Support Vector Regressors#
Support vector regressors are built on many of the concepts of support vector machines but modified for use in regression problems instead of classification. This means using a slightly different loss function, so the ε-insensitive loss function is used instead of the hinge loss function.
Instead of optimising a hyperplane in support vector regression, an ε-tube is created around the true regression line. The optimisation is then to find a (typically linear) function, \(f(x)\), that deviates from the target values by no more than &epsilon for as many data points as possible. All while keeping the model complexity to a minimum.
Support vector regression can still use the kernel trick that makes support vector machines so powerful.

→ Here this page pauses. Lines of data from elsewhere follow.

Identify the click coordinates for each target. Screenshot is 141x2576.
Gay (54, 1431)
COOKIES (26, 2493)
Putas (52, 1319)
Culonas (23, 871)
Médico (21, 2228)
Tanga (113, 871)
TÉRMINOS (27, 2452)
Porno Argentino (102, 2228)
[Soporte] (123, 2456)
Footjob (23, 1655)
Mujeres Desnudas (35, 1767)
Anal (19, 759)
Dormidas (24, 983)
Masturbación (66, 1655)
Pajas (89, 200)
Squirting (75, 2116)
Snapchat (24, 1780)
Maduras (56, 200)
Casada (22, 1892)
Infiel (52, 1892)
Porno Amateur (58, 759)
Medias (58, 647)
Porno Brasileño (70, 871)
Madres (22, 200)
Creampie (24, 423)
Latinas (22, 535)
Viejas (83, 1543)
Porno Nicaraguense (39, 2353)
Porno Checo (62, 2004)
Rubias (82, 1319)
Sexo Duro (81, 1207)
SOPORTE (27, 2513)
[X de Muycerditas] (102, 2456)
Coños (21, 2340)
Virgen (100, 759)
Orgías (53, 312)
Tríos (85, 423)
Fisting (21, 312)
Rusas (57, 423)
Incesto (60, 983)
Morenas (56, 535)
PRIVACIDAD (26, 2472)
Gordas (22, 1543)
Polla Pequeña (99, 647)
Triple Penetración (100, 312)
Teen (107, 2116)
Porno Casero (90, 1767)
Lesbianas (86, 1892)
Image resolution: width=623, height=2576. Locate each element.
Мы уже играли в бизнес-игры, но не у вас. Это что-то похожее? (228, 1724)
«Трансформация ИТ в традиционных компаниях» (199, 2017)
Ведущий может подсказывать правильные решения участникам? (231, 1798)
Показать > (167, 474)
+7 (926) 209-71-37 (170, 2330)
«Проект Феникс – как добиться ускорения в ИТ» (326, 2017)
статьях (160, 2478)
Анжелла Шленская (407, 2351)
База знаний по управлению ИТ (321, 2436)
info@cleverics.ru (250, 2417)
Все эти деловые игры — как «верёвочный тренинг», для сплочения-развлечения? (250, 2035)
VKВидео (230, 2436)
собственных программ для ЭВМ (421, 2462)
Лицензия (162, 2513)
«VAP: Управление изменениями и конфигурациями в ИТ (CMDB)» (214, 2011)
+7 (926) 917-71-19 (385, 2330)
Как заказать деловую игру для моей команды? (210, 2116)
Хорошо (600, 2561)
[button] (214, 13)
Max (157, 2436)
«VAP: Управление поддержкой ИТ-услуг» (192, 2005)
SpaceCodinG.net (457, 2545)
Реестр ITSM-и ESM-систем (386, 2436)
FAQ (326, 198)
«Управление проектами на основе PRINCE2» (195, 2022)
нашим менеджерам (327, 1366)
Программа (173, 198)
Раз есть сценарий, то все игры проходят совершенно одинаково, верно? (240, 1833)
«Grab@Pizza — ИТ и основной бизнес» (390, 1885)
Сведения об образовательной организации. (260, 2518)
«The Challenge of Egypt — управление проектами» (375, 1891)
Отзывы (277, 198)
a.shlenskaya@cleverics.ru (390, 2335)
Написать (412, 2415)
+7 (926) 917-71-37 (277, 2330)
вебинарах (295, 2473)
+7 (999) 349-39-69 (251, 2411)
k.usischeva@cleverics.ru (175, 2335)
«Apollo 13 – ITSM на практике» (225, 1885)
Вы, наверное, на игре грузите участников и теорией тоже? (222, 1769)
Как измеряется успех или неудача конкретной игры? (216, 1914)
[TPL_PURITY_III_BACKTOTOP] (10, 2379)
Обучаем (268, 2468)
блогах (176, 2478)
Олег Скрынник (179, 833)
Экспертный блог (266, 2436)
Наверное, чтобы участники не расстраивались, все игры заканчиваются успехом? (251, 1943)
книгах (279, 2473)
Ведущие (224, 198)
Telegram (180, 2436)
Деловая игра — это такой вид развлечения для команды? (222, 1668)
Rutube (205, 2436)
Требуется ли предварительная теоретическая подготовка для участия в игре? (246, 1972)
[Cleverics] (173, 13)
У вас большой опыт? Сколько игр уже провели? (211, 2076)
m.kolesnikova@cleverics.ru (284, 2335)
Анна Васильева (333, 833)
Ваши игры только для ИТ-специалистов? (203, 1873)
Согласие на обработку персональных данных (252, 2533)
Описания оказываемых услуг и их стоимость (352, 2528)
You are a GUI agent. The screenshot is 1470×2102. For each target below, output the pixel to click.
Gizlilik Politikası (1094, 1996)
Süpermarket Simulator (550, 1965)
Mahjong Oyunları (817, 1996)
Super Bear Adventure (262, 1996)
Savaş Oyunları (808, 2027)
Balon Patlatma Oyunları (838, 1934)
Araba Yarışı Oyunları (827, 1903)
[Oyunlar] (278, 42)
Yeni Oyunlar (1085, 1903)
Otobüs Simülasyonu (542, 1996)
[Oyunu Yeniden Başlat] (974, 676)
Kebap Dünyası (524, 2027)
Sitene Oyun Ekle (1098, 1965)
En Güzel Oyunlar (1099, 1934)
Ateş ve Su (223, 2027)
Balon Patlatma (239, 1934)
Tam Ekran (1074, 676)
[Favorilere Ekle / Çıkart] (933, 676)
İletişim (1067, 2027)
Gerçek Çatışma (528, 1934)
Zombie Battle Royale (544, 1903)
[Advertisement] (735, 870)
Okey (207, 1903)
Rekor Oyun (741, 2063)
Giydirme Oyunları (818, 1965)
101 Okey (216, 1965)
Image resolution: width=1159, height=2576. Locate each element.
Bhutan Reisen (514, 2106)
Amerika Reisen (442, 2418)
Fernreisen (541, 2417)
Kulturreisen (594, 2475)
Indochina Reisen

Let’s look at using support vector regressors for the student performance dataset.
import pandas as pd
from sklearn.model_selection import train_test_split
data = pd.read_csv('../data/student-performance.csv')
data['Encoded EA'] = [1 if x == 'Yes' else 0 for x in data['Extracurricular Activities']]
train, test = train_test_split(data, test_size=0.2, random_state=42)
X = train.drop(['Performance Index', 'Extracurricular Activities'], axis=1)
y = train['Performance Index']
Similar to the sklearn.svm.SVM method, the sklearn.svm.SVR method applies the RBF kernel trick by default.
from sklearn.svm import SVR
from sklearn.metrics import mean_squared_error
svr = SVR()
svr.fit(X, y)
X_test = test.drop(['Performance Index', 'Extracurricular Activities'], axis=1)
y_test = test['Performance Index']
mean_squared_error(y_test, svr.predict(X_test))
5.386855029604294
We see that the RBF kernel produces a worse model than linear regression. We can make sense of this, as the data is linear (we saw this for the polynomial regression). Therefore, applying a different kernel, i.e., the linear one, would make sense.
svr_lin = SVR(kernel='linear')
svr_lin.fit(X, y)
X_test = test.drop(['Performance Index', 'Extracurricular Activities'], axis=1)
y_test = test['Performance Index']
mean_squared_error(y_test, svr_lin.predict(X_test))
4.084595877236296
This returns an MSE very similar to the previous methods.